What Is a Real Gem? Find Out in Lapidary Journal Jewelry Artist

“In industry Facebook posts, jewelers say they fear consumers will get confused between manmade gems and real,” reports Betsy Lehndorff in a short piece about her interest in some manmade emerald rough in the latest Lapidary Journal Jewelry Artist. Seems to me if they’d stop suggesting that real is the opposite of manmade, we’d have much less confusion all around.

ABOVE: RusGems manmade emerald rough; photo courtesy Rus Gems.

What’s a Real Gemstone?

If you see it, hold it, plop it in a setting . . . it’s real, all right, it’s not a figment of anyone’s imagination or a hologram, now is it? It’s not a fake, either, unless someone is trying to pass it off as something, anything, that it isn’t — which would also apply for anything else on earth. It’s not a rip-off unless someone is charging a predatorily exorbitant price for it — ditto.

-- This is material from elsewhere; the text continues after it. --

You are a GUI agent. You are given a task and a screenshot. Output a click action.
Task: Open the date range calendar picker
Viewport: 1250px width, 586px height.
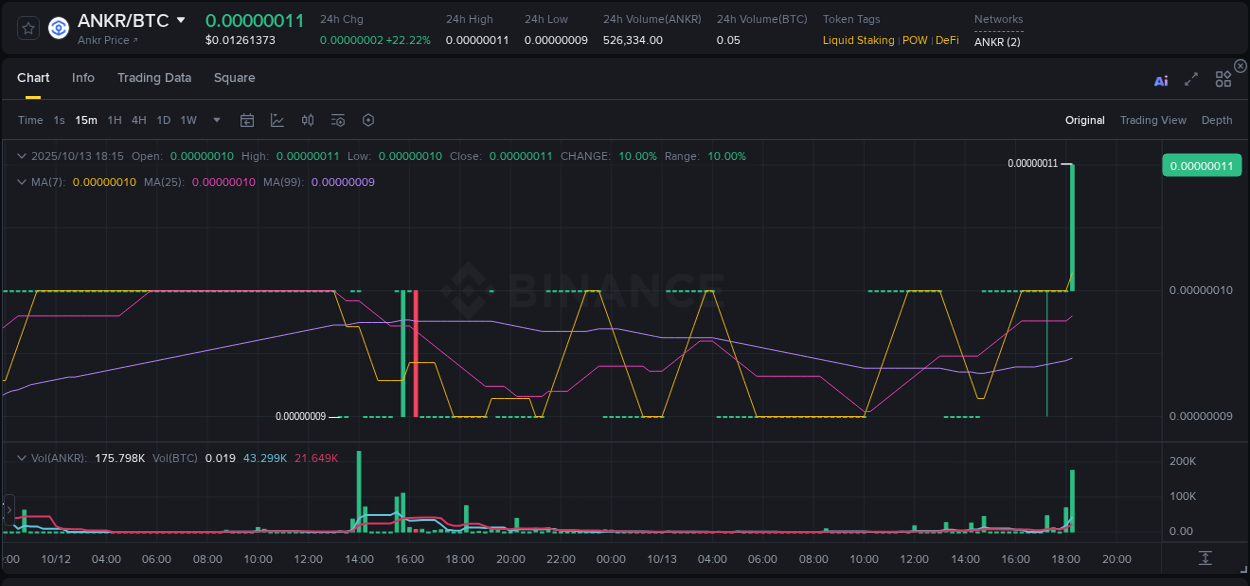click(x=247, y=120)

More than that, a manmade emerald, for example, meets the criteria of emerald the substance. These include its basic chemical composition, structure, and the physical and optical properties that result, such as hardness, color, dispersion, durability . . . the things that make a gem a gem. A manmade emerald is just that: an emerald that is manmade. (Another term often used is synthetic, accurate here in its stricter sense of manmade but not in the more commonly used and pejorative sense of ersatz, concocted and of lesser quality.)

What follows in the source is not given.